Water infrastructure is essential for strengthening the agricultural sector and driving regional jobs and growth.
A re-elected Turnbull Coalition Government will invest $150 million to fast-track the feasibility assessment and construction of water infrastructure across Queensland.
Prime Minister Malcolm Turnbull said the Coalition was delivering on its $2.5 billion commitment to building the water infrastructure of the future.
“As the economy transitions and diversifies, agricultural exports are playing a more important role than ever before,” Mr Turnbull said.
“The Coalition is taking action by carrying out the most significant investment in infrastructure in Australian history, including an ambitious water reform agenda, so we can continue to build a strong national economy and create more jobs.”
Deputy Prime Minister Barnaby Joyce said the Government is expediting the planning work required to get water infrastructure projects shovel-ready.
“Our Government is serious about ensuring water infrastructure gets built as quickly as possible, to help support jobs and growth in regional communities,” Mr Joyce said.
“Today we are announcing $19.8 million to fast-track 14 feasibility assessments and business case developments across Queensland,” he said.
“We are allocating $2 million to complete the Rookwood Weir business case. The Coalition will also provide 50% of the construction costs, up to $130 million if the business case meets all the necessary requirements.”

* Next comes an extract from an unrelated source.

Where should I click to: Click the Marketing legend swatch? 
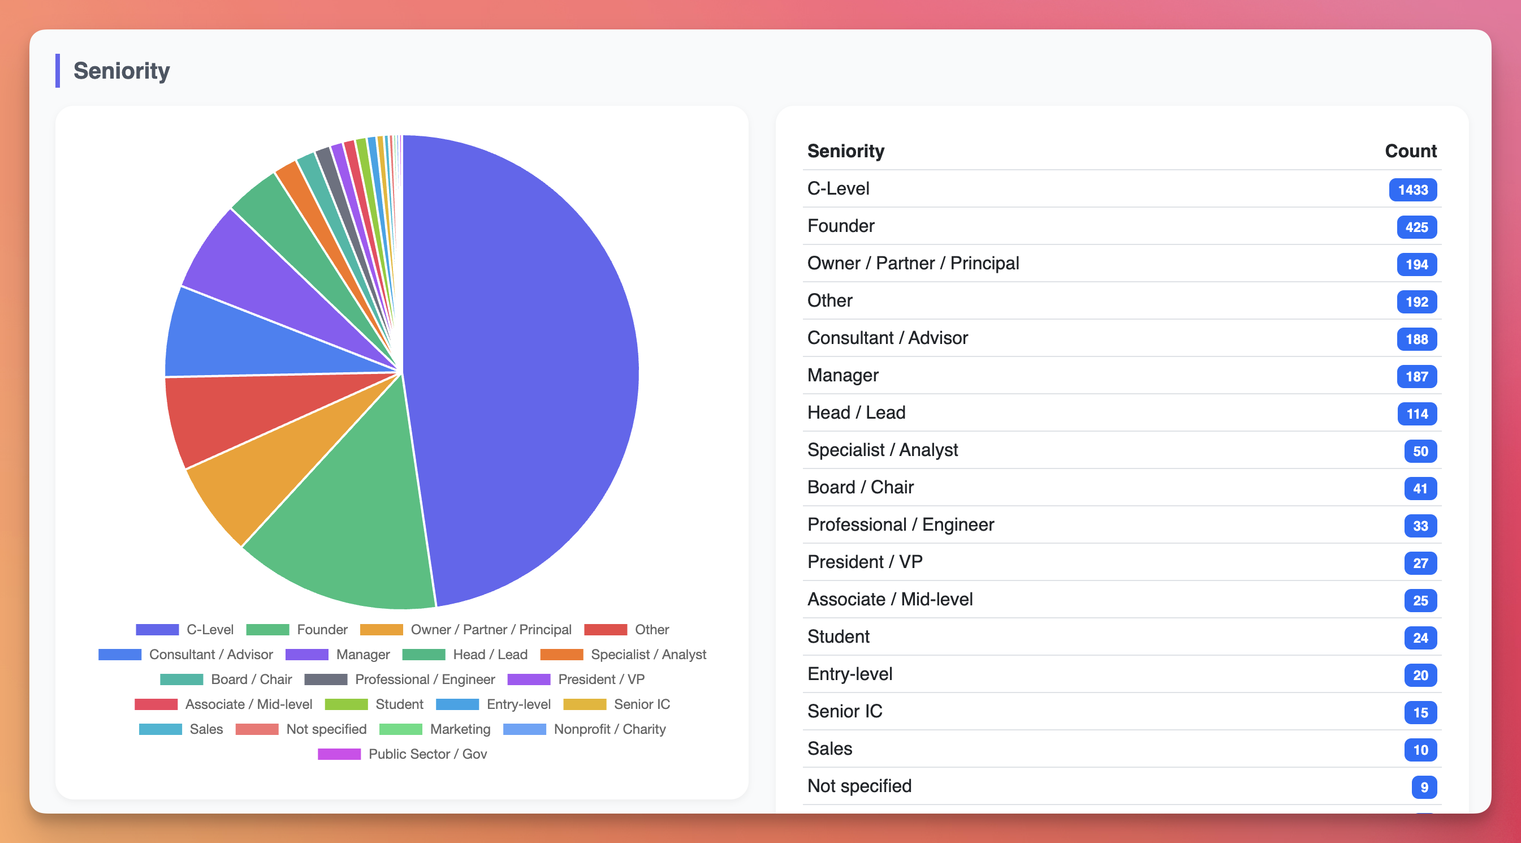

Supporting water infrastructure projects has significant flow on effects. It is estimated the Rookwood Weir will unlock an additional $1 billion dollars in agricultural production in the region – doubling the catchment’s current production.
The improved water supply is expected to create in excess of 2100 new jobs in Queensland’s agriculture sector.
The Coalition Government is getting on with the job of delivering the nation’s water infrastructure needs of the future in order to drive jobs and growth.
Our record contrasts with Labor’s failure to do any long-term planning for Australia’s future water supply during its six years in government.